Indéniablement, chaque être humain est une histoire sacrée à respecter, peu importe son origine raciale, culturelle ou ses croyances. Nous ne formons qu’une seule famille humaine, la famille de Dieu. En effet, nous sommes tous et toutes les enfants d’un même créateur. L’amour de ce Dieu est le même pour tout le monde. Ça aussi, c’est documenté!

Soirée commémorative à Québec le 29 janvier 2020

À l’invitation du comité citoyen composé de plus de 50 bénévoles, je représentais avec Heidi Rathjen le regroupement PolySeSouvient.

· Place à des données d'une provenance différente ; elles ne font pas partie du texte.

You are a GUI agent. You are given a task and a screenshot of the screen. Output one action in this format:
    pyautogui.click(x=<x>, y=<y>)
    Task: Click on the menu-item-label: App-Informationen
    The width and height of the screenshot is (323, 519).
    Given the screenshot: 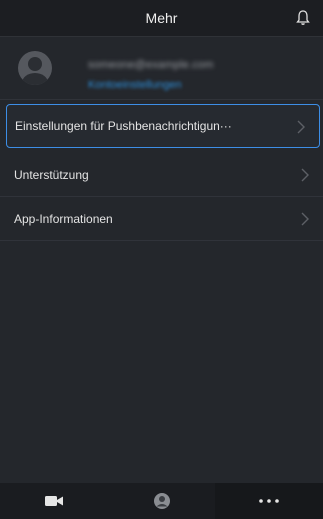 What is the action you would take?
    pyautogui.click(x=64, y=218)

Nous nous sommes adressés brièvement aux 300 convives qui s’étaient rassemblés dans l’église Saint-Mathieu de Québec transformée pour l’occasion en une grande salle de convives pour souligner la 3e commémoration du drame de la mosquée de Québec.

Plusieurs représentants de marques figuraient sur la liste des orateurs : le grand chef de la nation huronne-wendat Konrad Sioui, François Legault, Régis Labeaume, l’imam de la Mosquée de la Capitale Abderrahim Qaq et l’actuel président du Centre culturel islamique de Québec Boufeldja Benabdallah.   

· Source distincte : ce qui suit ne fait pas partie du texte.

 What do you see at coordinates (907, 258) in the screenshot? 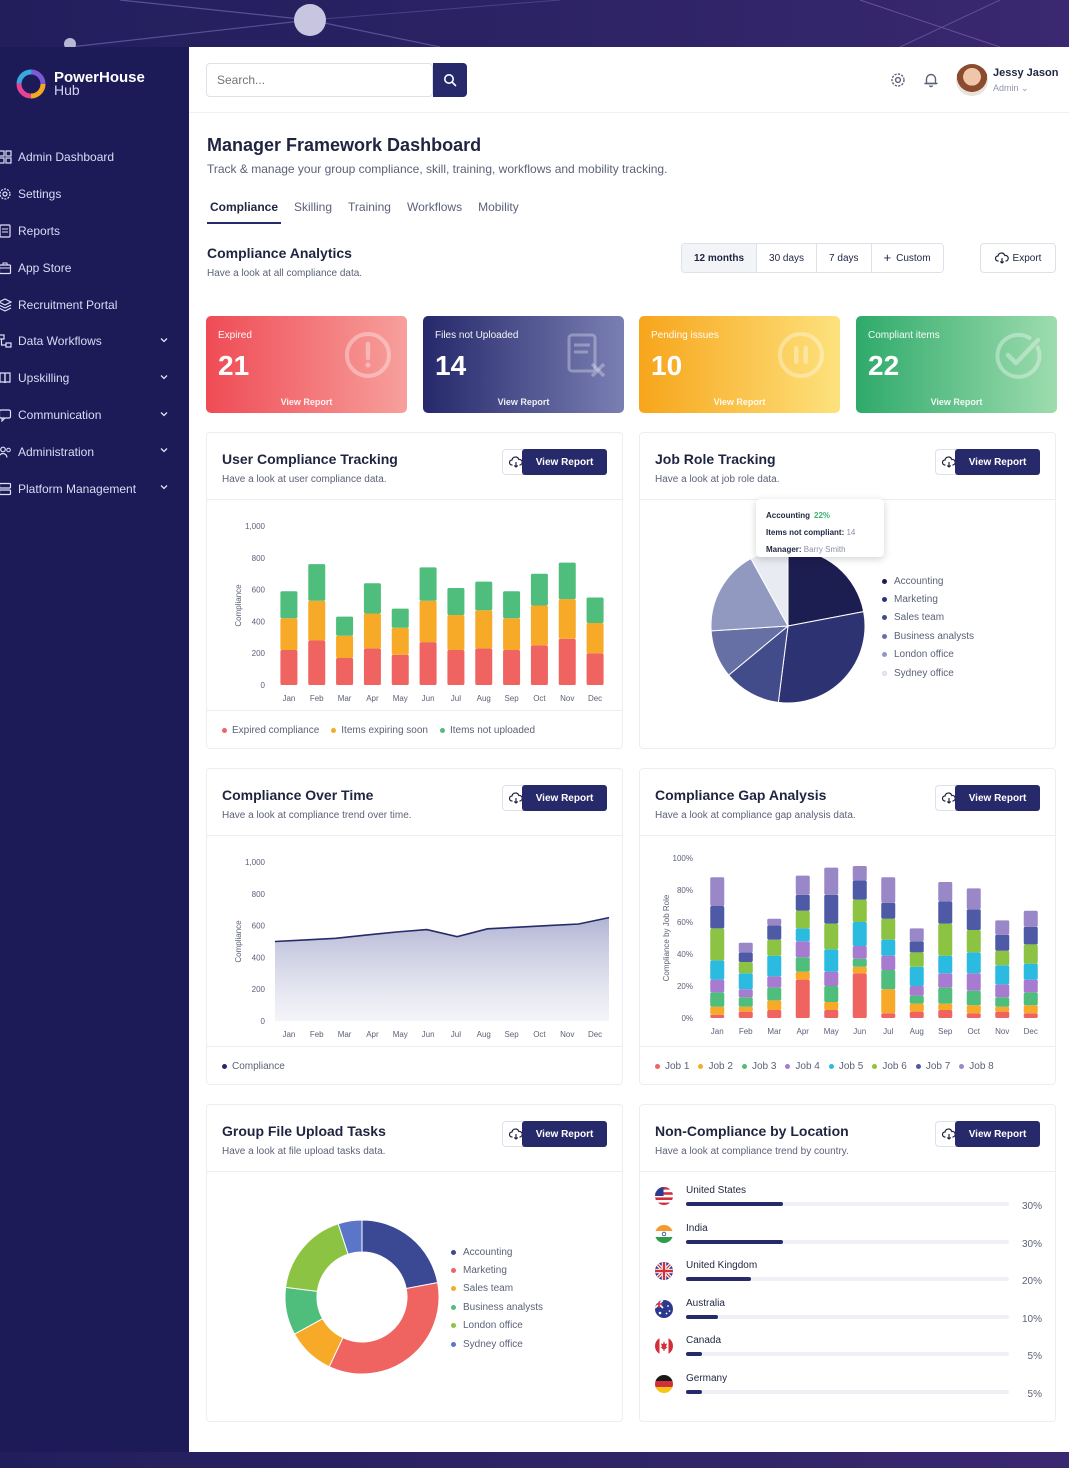
I see `range-custom: + Custom` at bounding box center [907, 258].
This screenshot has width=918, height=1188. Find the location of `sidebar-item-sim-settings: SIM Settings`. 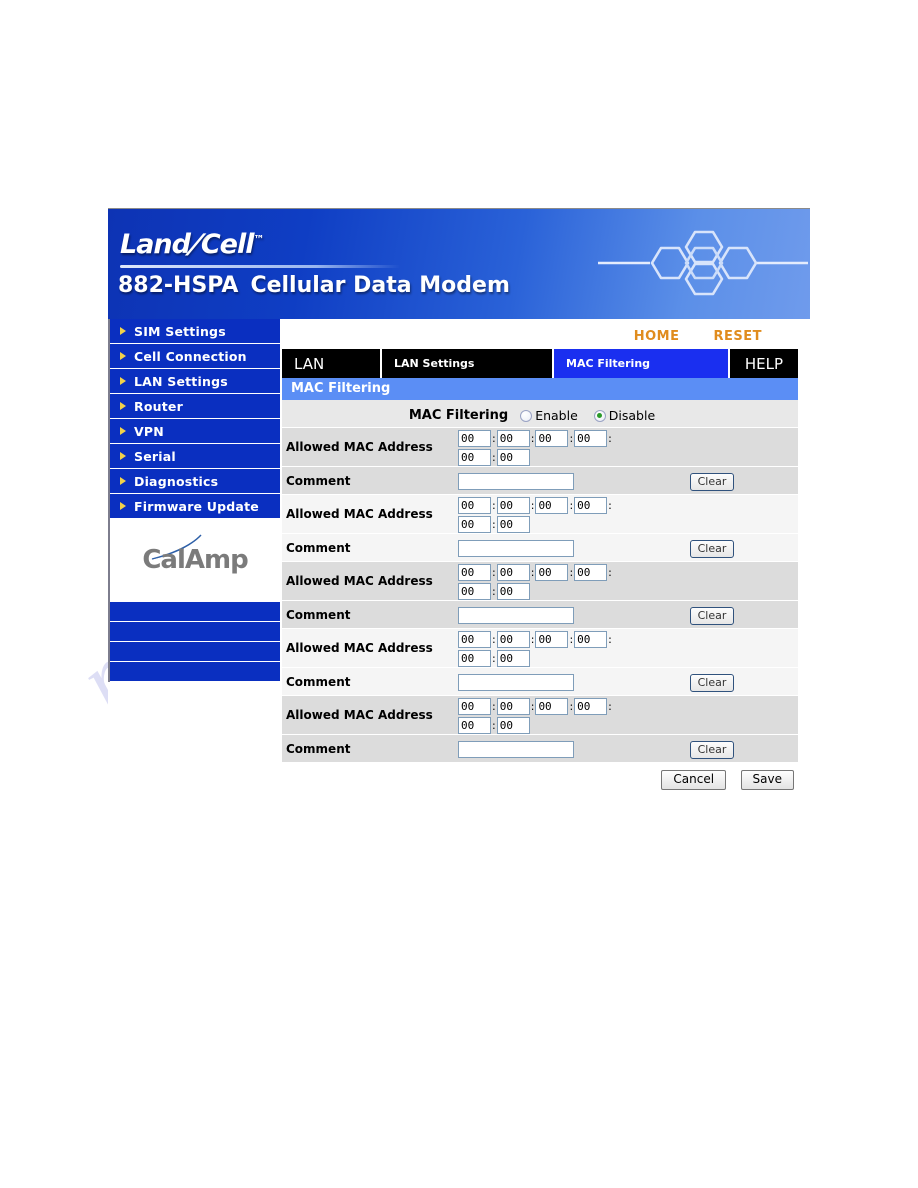

sidebar-item-sim-settings: SIM Settings is located at coordinates (195, 332).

Plusieurs autres personnalités étaient également présentes dont Manon Massé et le chef du Nouveau Parti démocratique Jagmeet Singh avec lequel je me suis entretenu brièvement au côté du rappeur Webster.

Il y avait aussi des représentants des autres confessions religieuses : l’évêque catholique auxiliaire Marc Pelchat, l’évêque anglican Bruce Myers, le recteur de la cathédrale de la Sainte-Trinité, Christian Schreiner ainsi que le président de la communauté juive de Québec et cofondateur d’Unité Québec, David Weiser.

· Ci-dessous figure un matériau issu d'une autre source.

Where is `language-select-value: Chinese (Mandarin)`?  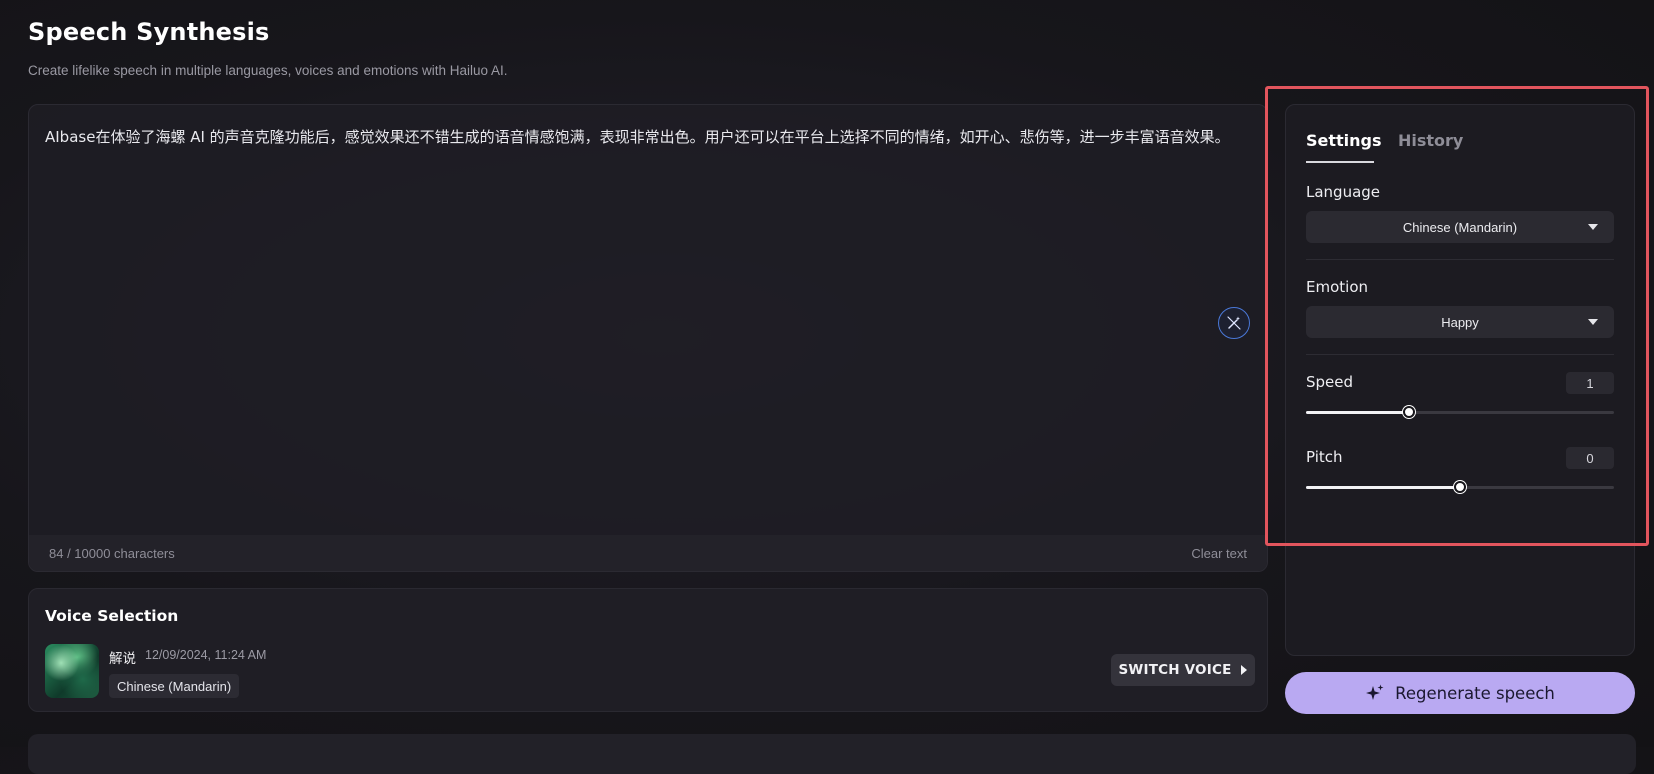 language-select-value: Chinese (Mandarin) is located at coordinates (1460, 227).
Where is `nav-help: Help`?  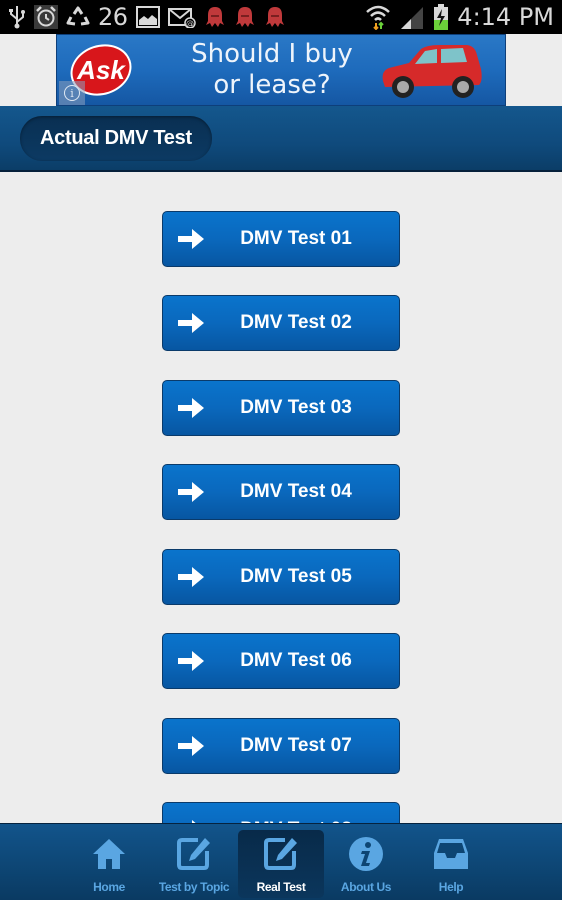
nav-help: Help is located at coordinates (451, 864).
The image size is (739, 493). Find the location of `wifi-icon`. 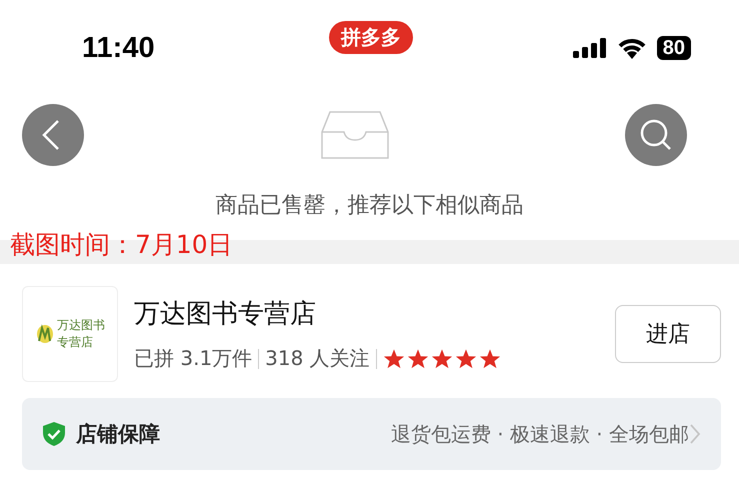

wifi-icon is located at coordinates (632, 48).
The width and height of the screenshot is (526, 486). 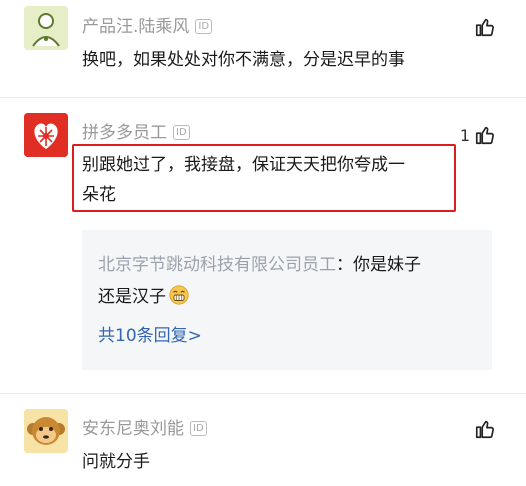 I want to click on like-count: 1, so click(x=464, y=135).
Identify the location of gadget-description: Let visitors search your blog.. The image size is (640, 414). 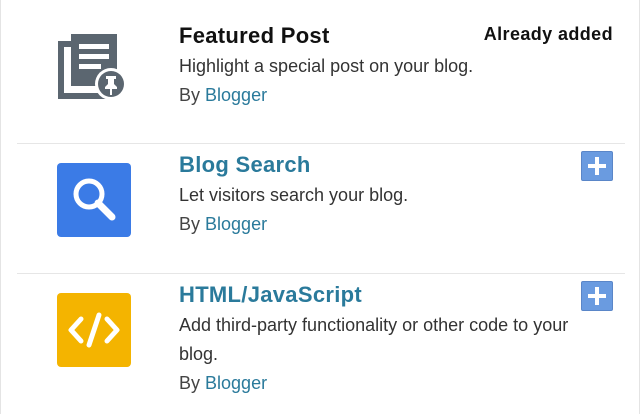
(294, 195).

Le curé de la paroisse Notre-Dame-de-Foy, Bernard Duquette, a accueilli la foule en soulignant le caractère très symbolique et significatif de cette commémoration; une tragédie survenue dans une mosquée, mais commémorée dans une église. Dans la soirée, le chant de l’imam a retenti en arabe. Qui aurait prédit qu’un clerc musulman chante une prière inspirée du coran dans une église catholique? Je me réjouissais d’admirer cette scène qui se déroulait dessous la statue du Christ glorieux aux bras ouverts. Très symbolique!

Il y a eu aussi à manger pour tout le monde; repas d’inspiration africaine, arabe et québécoise. Malgré le tragique de la commémoration, un esprit de fête transcendait l’événement. Pour un instant, gens de confessions et de diverses provenances puisaient un réconfort dans des discours inspirants et à saveur politiques tout en partageant un réel repas. Plus qu’un symbole, ce soir-là, l’Église a rassemblé tous les enfants de Dieu sous un même toit. C’est maintenant documenté!